## Exercise aim:
Please find every line in the entries below that contains the string "button", and copy it.
┌─ Task data
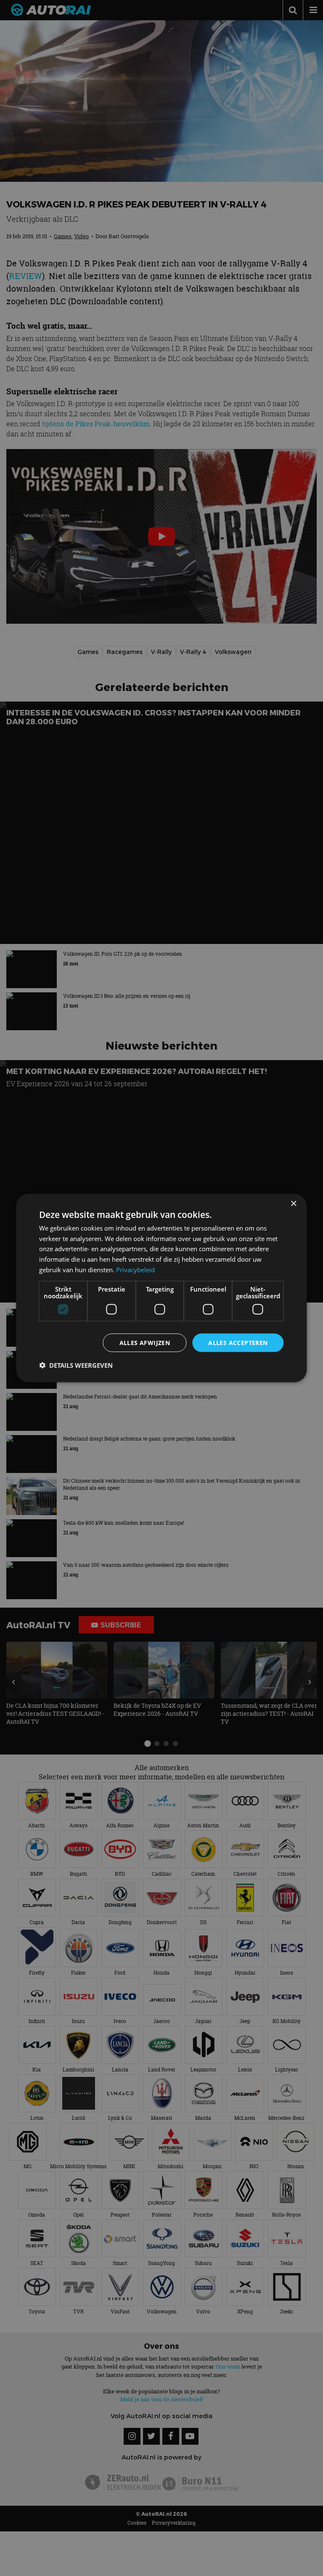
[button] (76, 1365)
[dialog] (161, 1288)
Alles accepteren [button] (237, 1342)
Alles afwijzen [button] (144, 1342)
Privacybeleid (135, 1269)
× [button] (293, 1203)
└─
┌─ Task data
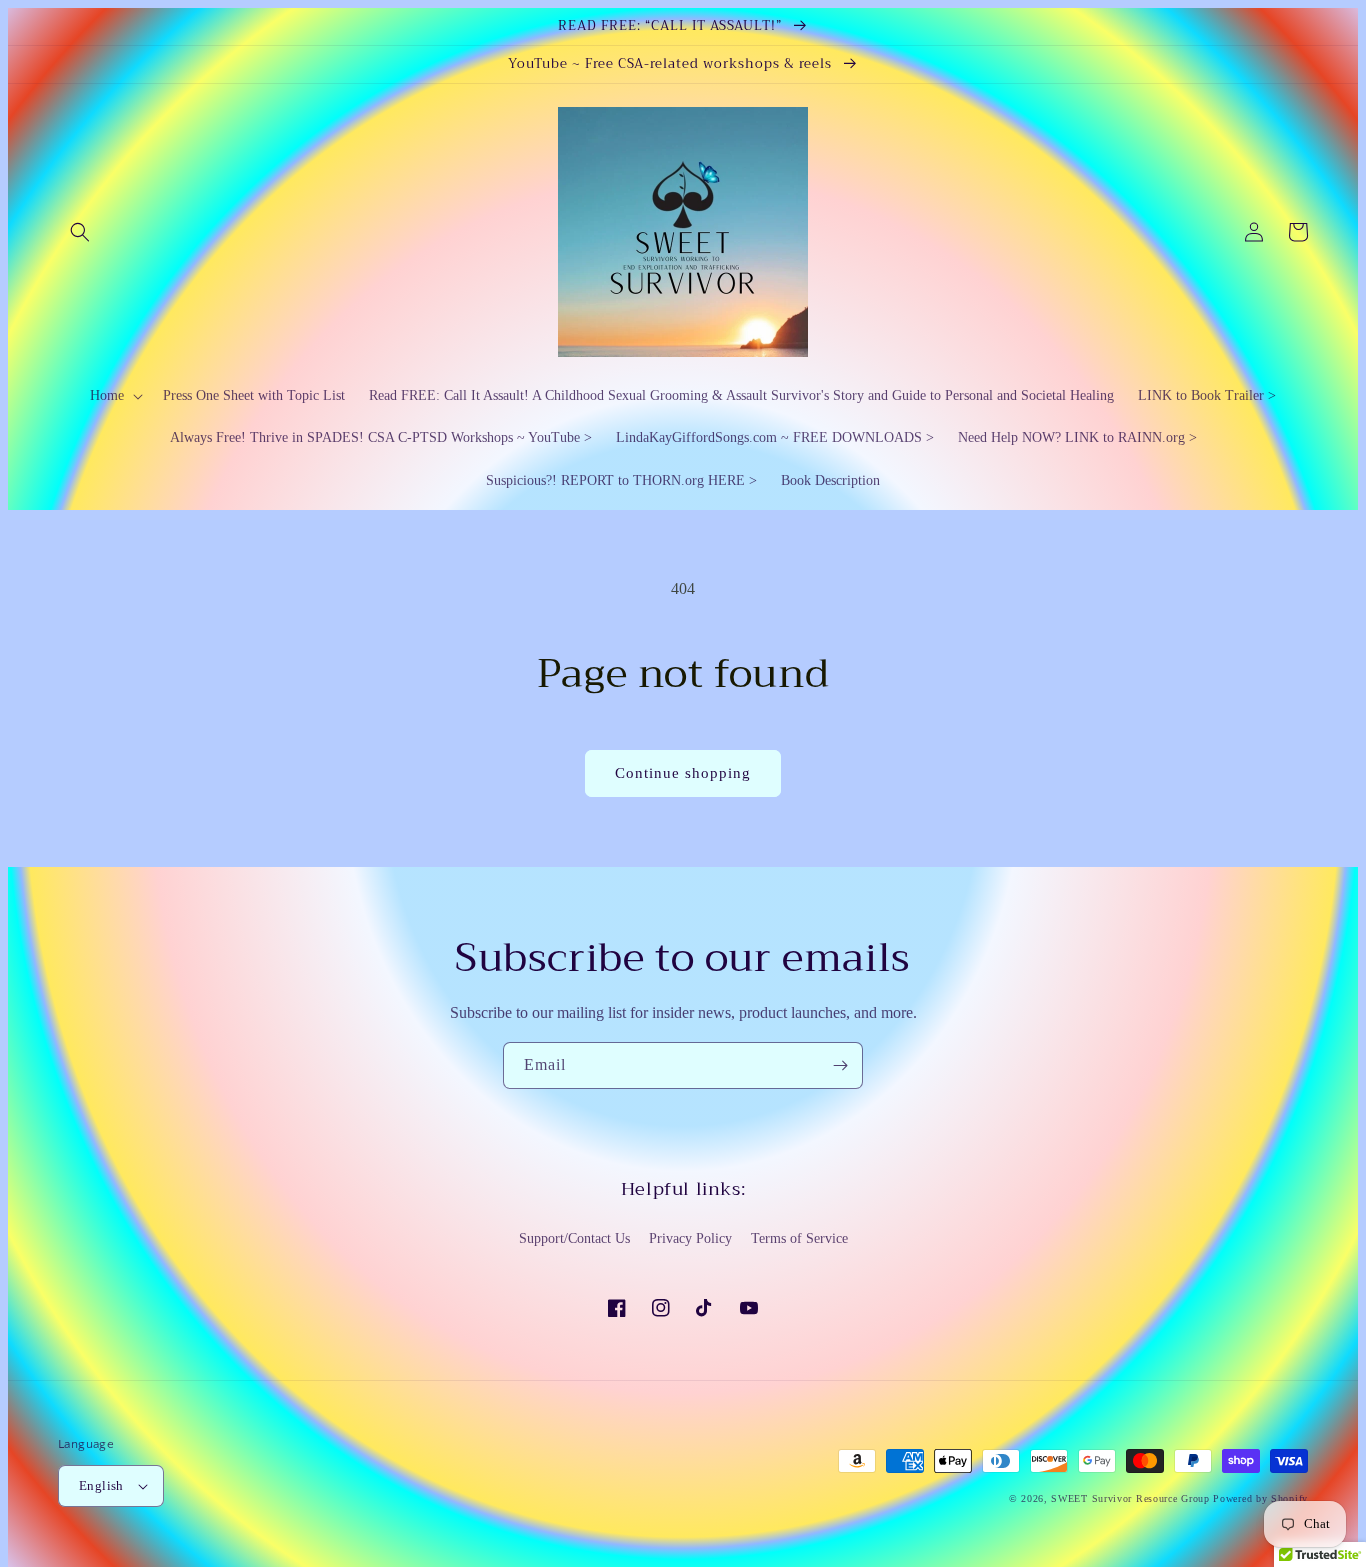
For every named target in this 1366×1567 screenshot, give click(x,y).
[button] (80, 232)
└─
## Expected output:
[button] (76, 1365)
Alles accepteren [button] (237, 1342)
Alles afwijzen [button] (144, 1342)
× [button] (293, 1203)
[button] (80, 232)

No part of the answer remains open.